◆ EXERCISE REQUIREMENTS ◆
After finding the line with "Open the three-dot" in the entries below, retype exactly each line from there through the line with "You are a computer-use agent. The", including that final line.

=== Begin Enclosure ===

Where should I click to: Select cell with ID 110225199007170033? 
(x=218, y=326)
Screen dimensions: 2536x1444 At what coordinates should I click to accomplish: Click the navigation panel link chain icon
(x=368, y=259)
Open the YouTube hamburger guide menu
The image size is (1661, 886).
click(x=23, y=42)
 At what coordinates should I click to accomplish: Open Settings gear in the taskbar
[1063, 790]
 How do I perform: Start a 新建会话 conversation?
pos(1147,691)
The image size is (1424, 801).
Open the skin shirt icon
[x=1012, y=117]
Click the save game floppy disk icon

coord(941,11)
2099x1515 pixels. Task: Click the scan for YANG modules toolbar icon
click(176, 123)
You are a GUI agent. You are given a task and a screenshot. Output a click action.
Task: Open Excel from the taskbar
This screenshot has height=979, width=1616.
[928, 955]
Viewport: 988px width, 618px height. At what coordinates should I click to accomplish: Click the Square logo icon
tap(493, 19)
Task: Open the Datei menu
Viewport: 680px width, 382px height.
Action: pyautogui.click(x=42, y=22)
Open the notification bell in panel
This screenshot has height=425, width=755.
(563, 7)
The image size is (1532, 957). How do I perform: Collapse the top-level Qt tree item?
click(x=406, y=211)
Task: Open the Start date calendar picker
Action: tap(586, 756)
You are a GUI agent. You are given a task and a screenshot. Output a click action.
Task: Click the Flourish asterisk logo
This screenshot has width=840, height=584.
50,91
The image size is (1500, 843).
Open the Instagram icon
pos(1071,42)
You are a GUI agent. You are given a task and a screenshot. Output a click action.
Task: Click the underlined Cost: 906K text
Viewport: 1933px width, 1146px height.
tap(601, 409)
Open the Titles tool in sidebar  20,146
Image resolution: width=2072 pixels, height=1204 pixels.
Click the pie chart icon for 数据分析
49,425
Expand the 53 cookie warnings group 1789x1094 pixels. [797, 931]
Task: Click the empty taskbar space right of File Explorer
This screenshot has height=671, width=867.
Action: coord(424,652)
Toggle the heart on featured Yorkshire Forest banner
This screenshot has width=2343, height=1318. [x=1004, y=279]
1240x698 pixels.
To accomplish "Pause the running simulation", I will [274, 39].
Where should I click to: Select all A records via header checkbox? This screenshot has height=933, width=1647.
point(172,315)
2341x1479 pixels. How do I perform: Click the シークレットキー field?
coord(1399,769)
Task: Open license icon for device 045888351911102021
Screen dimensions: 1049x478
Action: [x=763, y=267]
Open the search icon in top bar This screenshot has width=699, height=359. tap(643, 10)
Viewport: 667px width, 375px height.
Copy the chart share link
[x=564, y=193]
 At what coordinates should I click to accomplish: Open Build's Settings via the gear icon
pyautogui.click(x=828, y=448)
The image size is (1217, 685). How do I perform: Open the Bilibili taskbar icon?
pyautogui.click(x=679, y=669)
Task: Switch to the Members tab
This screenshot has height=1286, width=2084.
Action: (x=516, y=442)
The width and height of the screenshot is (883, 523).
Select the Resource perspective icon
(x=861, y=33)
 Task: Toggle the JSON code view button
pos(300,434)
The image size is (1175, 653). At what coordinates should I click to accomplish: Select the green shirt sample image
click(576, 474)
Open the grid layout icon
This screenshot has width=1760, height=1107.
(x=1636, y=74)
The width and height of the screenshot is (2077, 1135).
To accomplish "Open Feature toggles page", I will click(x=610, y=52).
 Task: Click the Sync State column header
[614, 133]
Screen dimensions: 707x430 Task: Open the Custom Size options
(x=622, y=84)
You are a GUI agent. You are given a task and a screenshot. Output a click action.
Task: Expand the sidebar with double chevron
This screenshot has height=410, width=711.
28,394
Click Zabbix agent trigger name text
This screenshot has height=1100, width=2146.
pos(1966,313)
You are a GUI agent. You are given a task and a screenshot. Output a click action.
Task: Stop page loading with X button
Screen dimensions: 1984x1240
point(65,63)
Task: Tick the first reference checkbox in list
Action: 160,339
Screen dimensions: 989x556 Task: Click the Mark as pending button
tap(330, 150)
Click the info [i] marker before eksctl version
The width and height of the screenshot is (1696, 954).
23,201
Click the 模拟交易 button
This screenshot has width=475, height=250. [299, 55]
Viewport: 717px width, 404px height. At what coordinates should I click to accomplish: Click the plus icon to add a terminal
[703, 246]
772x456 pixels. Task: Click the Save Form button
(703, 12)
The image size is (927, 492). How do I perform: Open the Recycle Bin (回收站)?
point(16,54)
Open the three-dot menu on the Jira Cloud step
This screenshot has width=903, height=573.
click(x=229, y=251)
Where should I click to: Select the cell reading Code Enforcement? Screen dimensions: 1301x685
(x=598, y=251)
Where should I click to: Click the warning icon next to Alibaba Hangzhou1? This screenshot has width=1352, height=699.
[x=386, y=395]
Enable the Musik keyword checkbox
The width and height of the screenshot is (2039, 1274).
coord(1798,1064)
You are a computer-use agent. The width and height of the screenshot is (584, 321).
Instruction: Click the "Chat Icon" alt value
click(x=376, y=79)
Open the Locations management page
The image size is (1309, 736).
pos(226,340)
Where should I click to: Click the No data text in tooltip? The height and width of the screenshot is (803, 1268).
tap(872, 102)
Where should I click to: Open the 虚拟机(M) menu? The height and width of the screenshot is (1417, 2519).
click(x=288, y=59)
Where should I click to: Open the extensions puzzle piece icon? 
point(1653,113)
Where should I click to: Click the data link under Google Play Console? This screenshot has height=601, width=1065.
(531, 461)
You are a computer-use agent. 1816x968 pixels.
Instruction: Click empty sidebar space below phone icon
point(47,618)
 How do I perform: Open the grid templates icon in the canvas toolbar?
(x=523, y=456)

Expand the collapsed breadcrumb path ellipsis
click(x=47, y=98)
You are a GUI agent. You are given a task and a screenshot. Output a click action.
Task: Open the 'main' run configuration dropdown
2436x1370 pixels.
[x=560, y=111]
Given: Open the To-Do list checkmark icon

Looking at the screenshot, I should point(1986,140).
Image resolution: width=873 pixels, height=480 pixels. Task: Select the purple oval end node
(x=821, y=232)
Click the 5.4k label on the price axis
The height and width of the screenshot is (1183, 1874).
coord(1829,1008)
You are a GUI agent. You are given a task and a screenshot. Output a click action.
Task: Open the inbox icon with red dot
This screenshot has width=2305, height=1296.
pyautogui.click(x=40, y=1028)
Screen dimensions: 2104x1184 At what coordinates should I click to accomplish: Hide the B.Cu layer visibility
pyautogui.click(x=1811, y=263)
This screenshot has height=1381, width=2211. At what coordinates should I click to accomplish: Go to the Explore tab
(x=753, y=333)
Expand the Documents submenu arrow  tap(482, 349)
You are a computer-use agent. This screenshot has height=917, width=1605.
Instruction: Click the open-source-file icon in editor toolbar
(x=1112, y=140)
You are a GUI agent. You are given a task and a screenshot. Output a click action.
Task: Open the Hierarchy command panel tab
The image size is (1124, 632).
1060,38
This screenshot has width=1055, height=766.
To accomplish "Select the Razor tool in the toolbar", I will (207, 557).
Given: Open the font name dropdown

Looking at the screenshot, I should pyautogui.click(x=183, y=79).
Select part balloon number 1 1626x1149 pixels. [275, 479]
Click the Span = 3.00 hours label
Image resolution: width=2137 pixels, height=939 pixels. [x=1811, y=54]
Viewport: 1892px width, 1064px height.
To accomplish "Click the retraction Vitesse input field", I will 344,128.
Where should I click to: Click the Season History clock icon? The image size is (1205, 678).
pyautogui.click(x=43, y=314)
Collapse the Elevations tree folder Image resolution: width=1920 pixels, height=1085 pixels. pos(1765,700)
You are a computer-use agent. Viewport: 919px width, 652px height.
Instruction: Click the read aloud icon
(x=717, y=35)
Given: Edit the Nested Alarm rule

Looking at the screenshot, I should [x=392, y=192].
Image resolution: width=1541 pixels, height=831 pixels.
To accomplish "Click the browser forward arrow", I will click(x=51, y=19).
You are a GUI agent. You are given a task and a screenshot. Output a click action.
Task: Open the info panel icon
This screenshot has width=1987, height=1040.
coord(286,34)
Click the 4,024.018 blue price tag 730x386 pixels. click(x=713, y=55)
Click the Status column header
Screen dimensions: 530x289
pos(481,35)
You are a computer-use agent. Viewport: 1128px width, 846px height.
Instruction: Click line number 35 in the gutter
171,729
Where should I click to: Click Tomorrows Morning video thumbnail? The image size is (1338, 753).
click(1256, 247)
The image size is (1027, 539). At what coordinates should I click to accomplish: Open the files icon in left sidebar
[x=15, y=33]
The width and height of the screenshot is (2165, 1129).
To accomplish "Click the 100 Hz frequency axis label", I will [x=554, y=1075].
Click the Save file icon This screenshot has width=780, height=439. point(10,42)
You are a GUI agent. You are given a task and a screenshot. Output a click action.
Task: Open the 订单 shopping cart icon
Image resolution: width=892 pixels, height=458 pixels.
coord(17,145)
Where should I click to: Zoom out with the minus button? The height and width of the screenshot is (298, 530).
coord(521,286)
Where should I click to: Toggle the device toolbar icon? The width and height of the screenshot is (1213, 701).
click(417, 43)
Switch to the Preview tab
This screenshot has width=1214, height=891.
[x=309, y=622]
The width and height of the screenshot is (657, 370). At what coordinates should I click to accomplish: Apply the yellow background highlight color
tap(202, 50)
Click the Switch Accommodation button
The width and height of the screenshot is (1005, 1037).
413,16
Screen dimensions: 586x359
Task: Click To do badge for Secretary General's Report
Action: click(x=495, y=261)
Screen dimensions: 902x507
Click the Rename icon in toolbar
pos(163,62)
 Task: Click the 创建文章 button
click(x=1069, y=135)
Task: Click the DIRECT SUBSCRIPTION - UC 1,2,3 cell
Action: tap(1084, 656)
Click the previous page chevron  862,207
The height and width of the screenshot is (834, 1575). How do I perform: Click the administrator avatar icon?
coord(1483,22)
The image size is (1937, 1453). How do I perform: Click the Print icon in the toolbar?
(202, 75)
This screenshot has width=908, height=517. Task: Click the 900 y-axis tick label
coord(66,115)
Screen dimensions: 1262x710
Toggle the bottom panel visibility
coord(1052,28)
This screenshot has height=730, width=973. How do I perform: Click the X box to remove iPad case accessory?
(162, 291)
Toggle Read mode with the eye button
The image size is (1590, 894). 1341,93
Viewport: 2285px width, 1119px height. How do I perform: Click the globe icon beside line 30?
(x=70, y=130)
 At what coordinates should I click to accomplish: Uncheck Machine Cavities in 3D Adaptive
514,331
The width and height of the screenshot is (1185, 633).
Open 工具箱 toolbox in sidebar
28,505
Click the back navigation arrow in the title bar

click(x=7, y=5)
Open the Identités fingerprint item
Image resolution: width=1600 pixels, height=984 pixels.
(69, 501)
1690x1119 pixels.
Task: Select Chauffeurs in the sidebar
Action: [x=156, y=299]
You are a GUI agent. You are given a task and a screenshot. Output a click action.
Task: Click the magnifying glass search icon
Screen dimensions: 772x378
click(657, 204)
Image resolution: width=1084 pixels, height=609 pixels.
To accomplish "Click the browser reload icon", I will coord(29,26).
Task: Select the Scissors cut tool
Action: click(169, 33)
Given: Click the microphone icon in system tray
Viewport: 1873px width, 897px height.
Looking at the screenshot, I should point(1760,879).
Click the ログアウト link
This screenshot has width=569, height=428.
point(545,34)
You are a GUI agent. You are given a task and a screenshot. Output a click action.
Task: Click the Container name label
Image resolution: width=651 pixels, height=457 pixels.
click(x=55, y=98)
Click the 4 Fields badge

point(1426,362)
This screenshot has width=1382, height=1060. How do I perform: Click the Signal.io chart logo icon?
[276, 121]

=== End Enclosure ===

◆ TASK OUTPUT ◆
Open the three-dot menu on the Jira Cloud step
This screenshot has width=903, height=573.
click(x=229, y=251)
Where should I click to: Select the cell reading Code Enforcement? Screen dimensions: 1301x685
(x=598, y=251)
Where should I click to: Click the warning icon next to Alibaba Hangzhou1? This screenshot has width=1352, height=699.
[x=386, y=395]
Enable the Musik keyword checkbox
The width and height of the screenshot is (2039, 1274).
coord(1798,1064)
You are a computer-use agent. The width and height of the screenshot is (584, 321).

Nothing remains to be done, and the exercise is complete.